--- Start GIVEN INFORMATION ---
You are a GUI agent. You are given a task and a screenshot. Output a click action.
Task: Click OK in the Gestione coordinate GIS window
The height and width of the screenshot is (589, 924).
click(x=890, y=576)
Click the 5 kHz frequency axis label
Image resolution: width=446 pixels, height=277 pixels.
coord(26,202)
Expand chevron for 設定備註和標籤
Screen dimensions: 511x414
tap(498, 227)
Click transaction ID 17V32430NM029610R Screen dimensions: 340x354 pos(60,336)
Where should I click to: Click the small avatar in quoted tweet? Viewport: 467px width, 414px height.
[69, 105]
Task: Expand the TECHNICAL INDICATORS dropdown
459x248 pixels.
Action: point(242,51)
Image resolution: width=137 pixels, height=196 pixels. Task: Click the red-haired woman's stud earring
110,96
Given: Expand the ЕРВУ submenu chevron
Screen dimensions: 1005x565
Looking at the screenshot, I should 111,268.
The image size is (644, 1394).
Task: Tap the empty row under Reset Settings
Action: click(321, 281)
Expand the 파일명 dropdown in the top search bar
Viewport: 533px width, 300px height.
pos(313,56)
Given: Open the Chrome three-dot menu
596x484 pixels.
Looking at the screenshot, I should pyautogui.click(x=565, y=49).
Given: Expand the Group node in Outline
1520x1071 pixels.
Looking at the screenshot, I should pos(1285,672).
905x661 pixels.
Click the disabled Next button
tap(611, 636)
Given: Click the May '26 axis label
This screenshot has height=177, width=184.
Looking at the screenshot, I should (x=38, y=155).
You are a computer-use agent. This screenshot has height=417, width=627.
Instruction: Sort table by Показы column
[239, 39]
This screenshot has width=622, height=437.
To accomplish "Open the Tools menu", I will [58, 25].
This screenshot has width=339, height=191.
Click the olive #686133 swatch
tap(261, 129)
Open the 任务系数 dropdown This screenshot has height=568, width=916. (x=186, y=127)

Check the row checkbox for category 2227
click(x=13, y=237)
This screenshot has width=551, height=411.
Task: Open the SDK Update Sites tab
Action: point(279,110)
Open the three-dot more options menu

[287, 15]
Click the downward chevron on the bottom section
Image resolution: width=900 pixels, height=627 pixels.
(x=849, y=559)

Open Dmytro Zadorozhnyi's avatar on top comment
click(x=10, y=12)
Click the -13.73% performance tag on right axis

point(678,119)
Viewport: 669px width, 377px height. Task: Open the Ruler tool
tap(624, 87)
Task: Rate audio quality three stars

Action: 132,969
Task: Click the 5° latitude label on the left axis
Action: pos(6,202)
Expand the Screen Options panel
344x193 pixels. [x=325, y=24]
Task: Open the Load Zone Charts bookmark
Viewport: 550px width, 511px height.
--- End GIVEN INFORMATION ---
■ SHORT TASK ■
Copy out every item above word for word, keeping each line as it stands.

■ SOLUTION TO THE EXERCISE ■
You are a GUI agent. You are given a task and a screenshot. Output a click action.
Task: Click OK in the Gestione coordinate GIS window
The height and width of the screenshot is (589, 924).
click(x=890, y=576)
Click the 5 kHz frequency axis label
Image resolution: width=446 pixels, height=277 pixels.
coord(26,202)
Expand chevron for 設定備註和標籤
Screen dimensions: 511x414
tap(498, 227)
Click transaction ID 17V32430NM029610R Screen dimensions: 340x354 pos(60,336)
Where should I click to: Click the small avatar in quoted tweet? Viewport: 467px width, 414px height.
[69, 105]
Task: Expand the TECHNICAL INDICATORS dropdown
459x248 pixels.
Action: point(242,51)
Image resolution: width=137 pixels, height=196 pixels. Task: Click the red-haired woman's stud earring
110,96
Given: Expand the ЕРВУ submenu chevron
Screen dimensions: 1005x565
Looking at the screenshot, I should 111,268.
The image size is (644, 1394).
Task: Tap the empty row under Reset Settings
Action: click(321, 281)
Expand the 파일명 dropdown in the top search bar
Viewport: 533px width, 300px height.
pos(313,56)
Given: Open the Chrome three-dot menu
596x484 pixels.
Looking at the screenshot, I should pyautogui.click(x=565, y=49).
Given: Expand the Group node in Outline
1520x1071 pixels.
Looking at the screenshot, I should pos(1285,672).
905x661 pixels.
Click the disabled Next button
tap(611, 636)
Given: Click the May '26 axis label
This screenshot has height=177, width=184.
Looking at the screenshot, I should (x=38, y=155).
You are a computer-use agent. This screenshot has height=417, width=627.
Instruction: Sort table by Показы column
[239, 39]
This screenshot has width=622, height=437.
To accomplish "Open the Tools menu", I will [58, 25].
This screenshot has width=339, height=191.
Click the olive #686133 swatch
tap(261, 129)
Open the 任务系数 dropdown This screenshot has height=568, width=916. (x=186, y=127)

Check the row checkbox for category 2227
click(x=13, y=237)
This screenshot has width=551, height=411.
Task: Open the SDK Update Sites tab
Action: point(279,110)
Open the three-dot more options menu

[287, 15]
Click the downward chevron on the bottom section
Image resolution: width=900 pixels, height=627 pixels.
(x=849, y=559)

Open Dmytro Zadorozhnyi's avatar on top comment
click(x=10, y=12)
Click the -13.73% performance tag on right axis

point(678,119)
Viewport: 669px width, 377px height. Task: Open the Ruler tool
tap(624, 87)
Task: Rate audio quality three stars

Action: 132,969
Task: Click the 5° latitude label on the left axis
Action: pos(6,202)
Expand the Screen Options panel
344x193 pixels. [x=325, y=24]
Task: Open the Load Zone Charts bookmark
Viewport: 550px width, 511px height.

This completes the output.